Ese maestro está en nuestro interior, en lo más profundo de nuestra mente y de nuestro espíritu. Cuando reflejamos esa idea en la persona que nos enseña, le estamos dando tanto como ella nos da a nosotros. Lo estamos ayudando a ayudarnos, estamos viviendo la práctica con un sentido real y generoso, con una gran humildad y un amor profundo por la práctica que ha perdurado en los siglos.


Toda realidad parte de nuestra mente. Si dejamos que la inmundicia que inunda nuestra sociedad económica y superficial contamine la imagen que queremos tener frente a nosotros, la que dirige cada instante de una sesión de práctica, estaremos matando el sentido que nos guía, estaremos condicionando lo que queremos ver y escuchar, sin pararnos por un momento a pensar que el mensaje que nos llegue puede ser radicalmente nuevo para nuestros oídos, el mensaje y su significado.



A veces comprendemos que, por más que buscamos al maestro, sólo nos encontramos con personas normales. Esas simples personas que esperan a que cada uno de nosotros vea en ella esos elementos que realmente buscamos. En ese momento y en el momento en el que el maestro siente a sus alumnos con esta visión, él les regala la visión sincera de estar frente a un grupo de amantes de la vida y de la verdad, que no difieren en absoluto de los que abordaban el entrenamiento en cualquier clan familiar del siglo XVIII.

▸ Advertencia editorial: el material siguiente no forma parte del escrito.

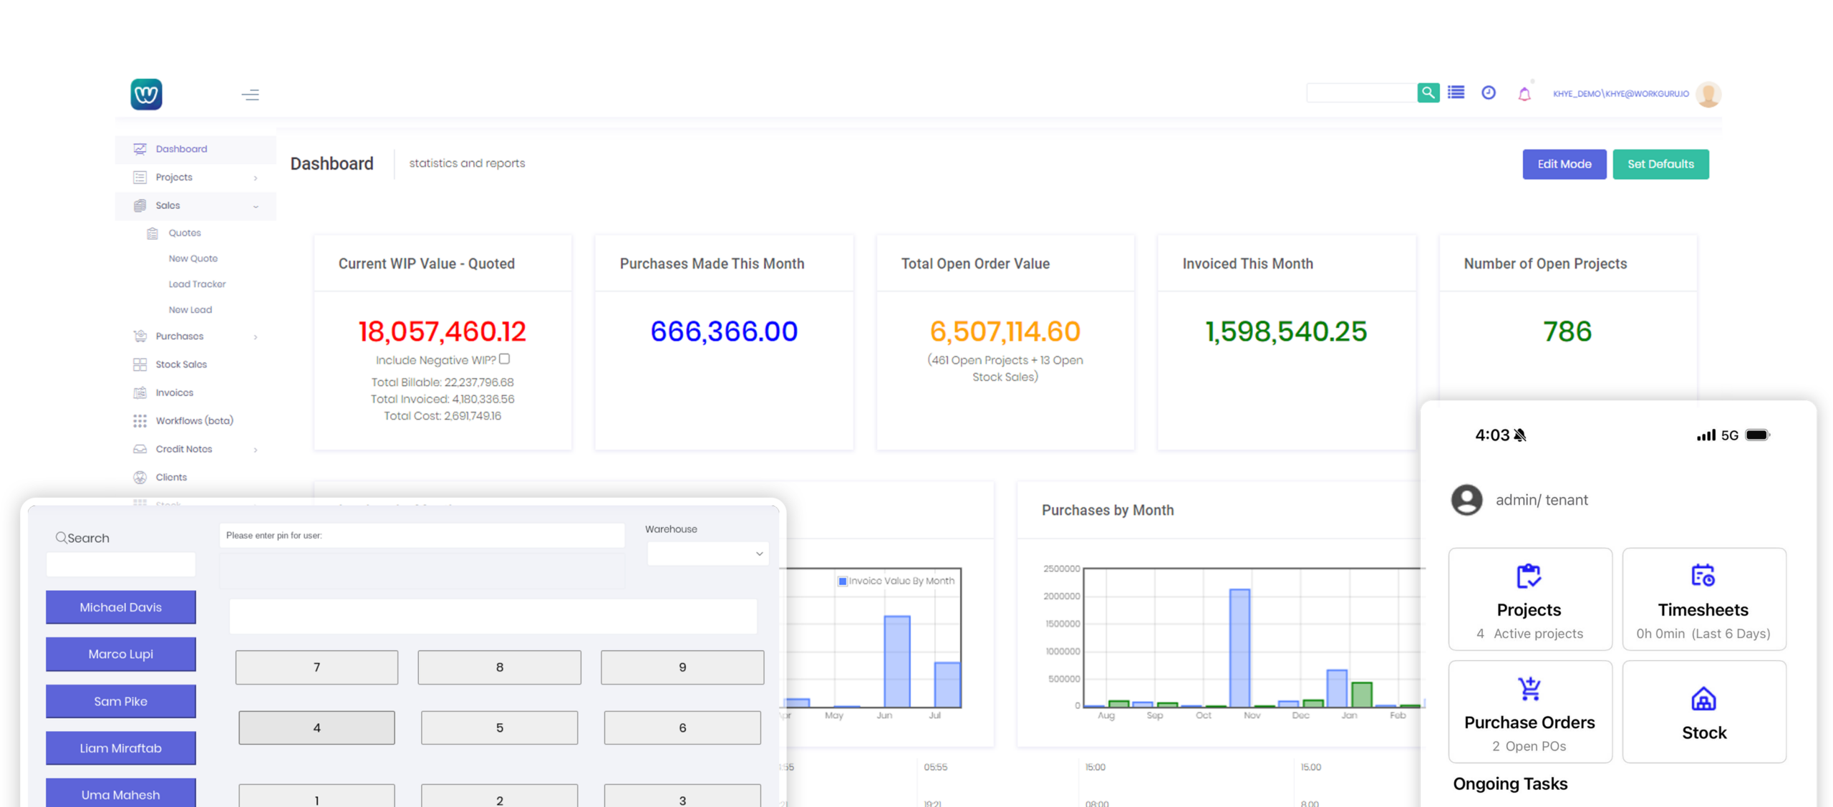This screenshot has width=1833, height=807.
Task: Click the Set Defaults button
Action: click(1660, 164)
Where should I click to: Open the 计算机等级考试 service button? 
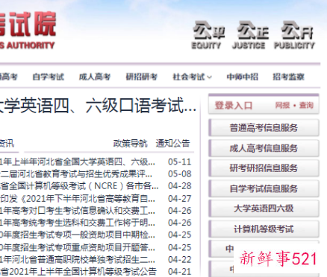(x=264, y=229)
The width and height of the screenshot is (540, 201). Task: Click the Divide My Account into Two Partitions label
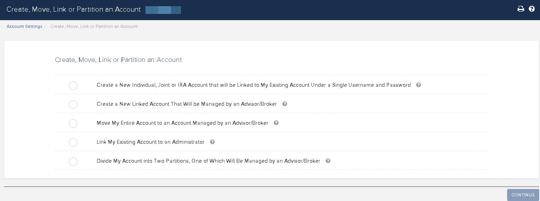(208, 161)
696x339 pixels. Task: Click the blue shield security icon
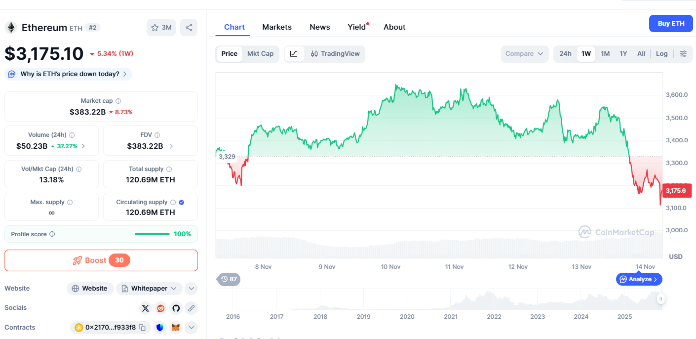pos(160,327)
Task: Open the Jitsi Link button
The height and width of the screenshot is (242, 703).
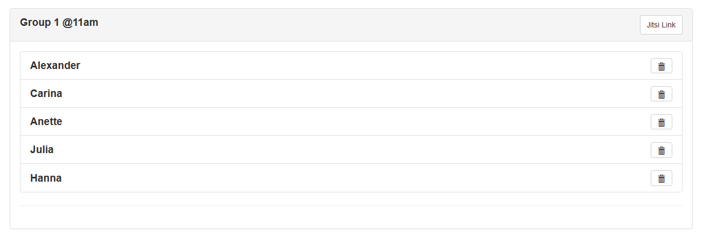Action: (x=660, y=25)
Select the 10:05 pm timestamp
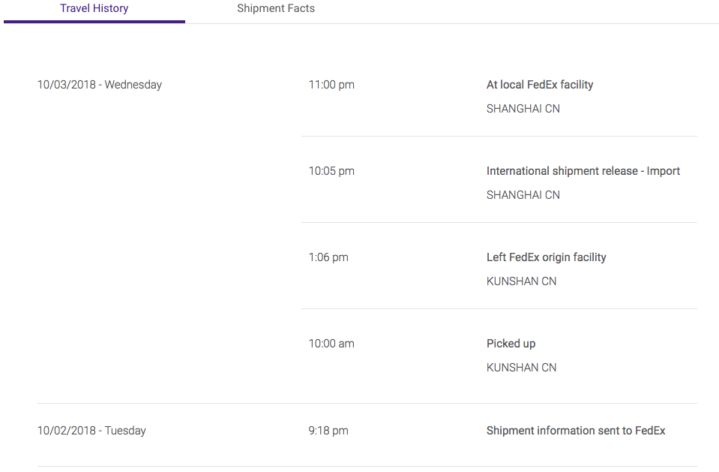The image size is (719, 472). tap(331, 171)
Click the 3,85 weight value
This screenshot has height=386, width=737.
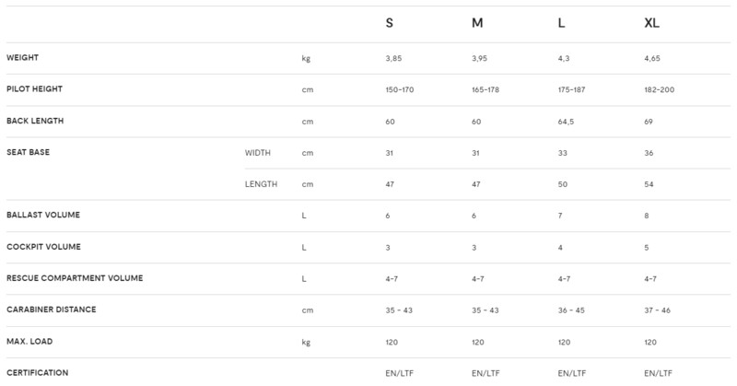click(393, 58)
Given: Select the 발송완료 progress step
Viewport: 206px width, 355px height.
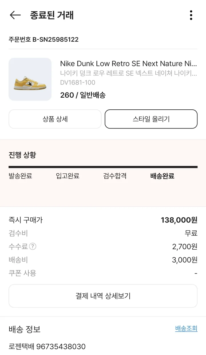Looking at the screenshot, I should (x=20, y=176).
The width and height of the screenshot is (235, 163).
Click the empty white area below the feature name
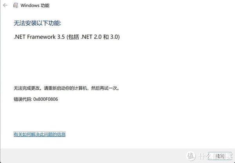(x=118, y=63)
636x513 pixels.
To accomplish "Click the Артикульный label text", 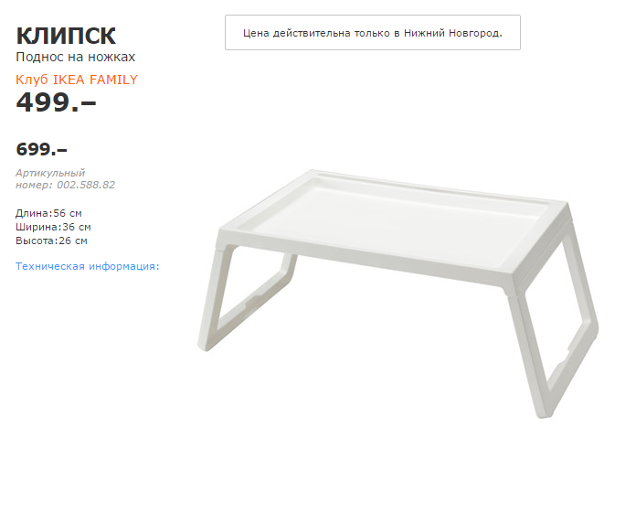I will pos(50,173).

Nosotros tenemos el poder real de cambiar las cosas, siempre decidimos si creamos o destruimos, siempre podemos ser felices, pese a todo, o ser infelices ante todo.


Las relaciones entre los practicantes de una escuela, entre ellos y sus maestros, son el fruto de un compromiso personal, individual, no vinculado a egos o a dominios, no suscrito por terceros. Son un territorio sagrado en el que la generosidad común es capaz de generar un espíritu que brille por encima de la oscuridad que nos está cegando la vista. Como artistas marciales no competimos, no somos un espectáculo, no compramos o vendemos, no criticamos, no desfallecemos,… crecemos y lo hacemos cada vez que entre las luces y las sombras optamos por brillar.


Las artes marciales son un camino, un camino que recorreremos el tiempo que queramos, un camino que puede ser una guía útil para la vida y para el sentido de la vida. El maestro estará allá donde queramos verlo y nuestra condición de alumno o cliente dependerá absolutamente de nosotros y de nuestra capacidad de ser humildes, sinceros y justos. Quizá estas tres sean las únicas normas de relación reales que conforman el espíritu de las artes marciales tradicionales.